What needs to be done —
Print the lines of the data, starting with the first, up to and including the line where "[Share on WhatsApp] (930, 1029)" appears.

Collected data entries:

══════════════════════════════

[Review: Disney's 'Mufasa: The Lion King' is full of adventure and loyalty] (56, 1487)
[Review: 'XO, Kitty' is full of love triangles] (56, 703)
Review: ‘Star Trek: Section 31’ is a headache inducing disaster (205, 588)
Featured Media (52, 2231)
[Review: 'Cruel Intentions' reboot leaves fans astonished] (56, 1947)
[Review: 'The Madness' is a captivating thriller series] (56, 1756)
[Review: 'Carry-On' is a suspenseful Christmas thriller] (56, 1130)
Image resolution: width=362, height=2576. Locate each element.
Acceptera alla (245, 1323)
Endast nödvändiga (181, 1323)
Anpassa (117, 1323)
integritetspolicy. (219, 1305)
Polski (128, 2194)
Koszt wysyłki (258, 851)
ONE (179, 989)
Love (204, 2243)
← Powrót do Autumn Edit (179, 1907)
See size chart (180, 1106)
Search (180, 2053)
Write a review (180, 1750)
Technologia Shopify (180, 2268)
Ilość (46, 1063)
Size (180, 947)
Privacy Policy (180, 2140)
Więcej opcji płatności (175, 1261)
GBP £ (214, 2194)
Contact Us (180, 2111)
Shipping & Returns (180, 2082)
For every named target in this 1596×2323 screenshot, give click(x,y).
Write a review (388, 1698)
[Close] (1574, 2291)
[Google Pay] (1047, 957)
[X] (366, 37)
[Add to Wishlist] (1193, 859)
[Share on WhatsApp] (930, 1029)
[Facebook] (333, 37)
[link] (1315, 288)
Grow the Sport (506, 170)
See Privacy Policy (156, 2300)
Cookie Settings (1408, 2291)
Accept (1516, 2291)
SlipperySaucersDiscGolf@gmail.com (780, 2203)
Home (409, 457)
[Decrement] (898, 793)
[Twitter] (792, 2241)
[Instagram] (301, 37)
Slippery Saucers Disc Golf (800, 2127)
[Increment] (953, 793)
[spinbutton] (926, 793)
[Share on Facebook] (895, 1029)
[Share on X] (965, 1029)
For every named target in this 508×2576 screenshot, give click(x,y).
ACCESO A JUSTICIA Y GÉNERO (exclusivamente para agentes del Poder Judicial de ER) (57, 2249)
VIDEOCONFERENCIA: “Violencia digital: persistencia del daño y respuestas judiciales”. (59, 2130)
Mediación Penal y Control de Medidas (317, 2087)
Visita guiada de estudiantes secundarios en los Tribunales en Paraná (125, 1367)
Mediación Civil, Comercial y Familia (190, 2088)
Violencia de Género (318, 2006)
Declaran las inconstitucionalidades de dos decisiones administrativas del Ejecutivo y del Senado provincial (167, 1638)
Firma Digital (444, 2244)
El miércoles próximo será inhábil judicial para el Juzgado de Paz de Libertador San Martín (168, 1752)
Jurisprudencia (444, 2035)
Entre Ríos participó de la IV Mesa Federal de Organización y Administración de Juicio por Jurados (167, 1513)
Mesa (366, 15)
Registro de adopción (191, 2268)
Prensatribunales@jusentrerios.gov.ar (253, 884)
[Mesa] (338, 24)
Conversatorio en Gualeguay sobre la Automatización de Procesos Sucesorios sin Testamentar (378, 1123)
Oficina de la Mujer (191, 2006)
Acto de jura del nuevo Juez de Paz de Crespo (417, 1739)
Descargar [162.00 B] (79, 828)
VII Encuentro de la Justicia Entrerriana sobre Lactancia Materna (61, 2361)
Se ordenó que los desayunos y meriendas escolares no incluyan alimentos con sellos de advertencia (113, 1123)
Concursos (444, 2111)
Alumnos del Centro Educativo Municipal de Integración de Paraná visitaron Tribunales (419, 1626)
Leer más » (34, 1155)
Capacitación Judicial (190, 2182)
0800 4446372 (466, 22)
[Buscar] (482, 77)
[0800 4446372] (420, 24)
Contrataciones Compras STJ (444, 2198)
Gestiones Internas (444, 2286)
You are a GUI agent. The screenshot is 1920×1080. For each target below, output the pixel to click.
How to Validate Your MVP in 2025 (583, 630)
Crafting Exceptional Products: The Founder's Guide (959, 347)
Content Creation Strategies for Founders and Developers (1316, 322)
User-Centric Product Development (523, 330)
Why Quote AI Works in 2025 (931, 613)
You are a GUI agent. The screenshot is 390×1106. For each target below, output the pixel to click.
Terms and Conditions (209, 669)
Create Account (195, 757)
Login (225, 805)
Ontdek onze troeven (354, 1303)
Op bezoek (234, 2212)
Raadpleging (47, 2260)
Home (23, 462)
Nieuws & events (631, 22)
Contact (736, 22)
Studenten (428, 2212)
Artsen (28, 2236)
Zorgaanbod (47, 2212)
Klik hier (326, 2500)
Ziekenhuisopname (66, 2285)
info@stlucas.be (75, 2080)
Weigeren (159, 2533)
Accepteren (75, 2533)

══════════════════════════════

Answer space —
[Review: Disney's 'Mufasa: The Lion King' is full of adventure and loyalty] (56, 1487)
[Review: 'XO, Kitty' is full of love triangles] (56, 703)
Review: ‘Star Trek: Section 31’ is a headache inducing disaster (205, 588)
Featured Media (52, 2231)
[Review: 'Cruel Intentions' reboot leaves fans astonished] (56, 1947)
[Review: 'The Madness' is a captivating thriller series] (56, 1756)
[Review: 'Carry-On' is a suspenseful Christmas thriller] (56, 1130)
Image resolution: width=362, height=2576. Locate each element.
Acceptera alla (245, 1323)
Endast nödvändiga (181, 1323)
Anpassa (117, 1323)
integritetspolicy. (219, 1305)
Polski (128, 2194)
Koszt wysyłki (258, 851)
ONE (179, 989)
Love (204, 2243)
← Powrót do Autumn Edit (179, 1907)
See size chart (180, 1106)
Search (180, 2053)
Write a review (180, 1750)
Technologia Shopify (180, 2268)
Ilość (46, 1063)
Size (180, 947)
Privacy Policy (180, 2140)
Więcej opcji płatności (175, 1261)
GBP £ (214, 2194)
Contact Us (180, 2111)
Shipping & Returns (180, 2082)
For every named target in this 1596×2323 screenshot, give click(x,y).
Write a review (388, 1698)
[Close] (1574, 2291)
[Google Pay] (1047, 957)
[X] (366, 37)
[Add to Wishlist] (1193, 859)
[Share on WhatsApp] (930, 1029)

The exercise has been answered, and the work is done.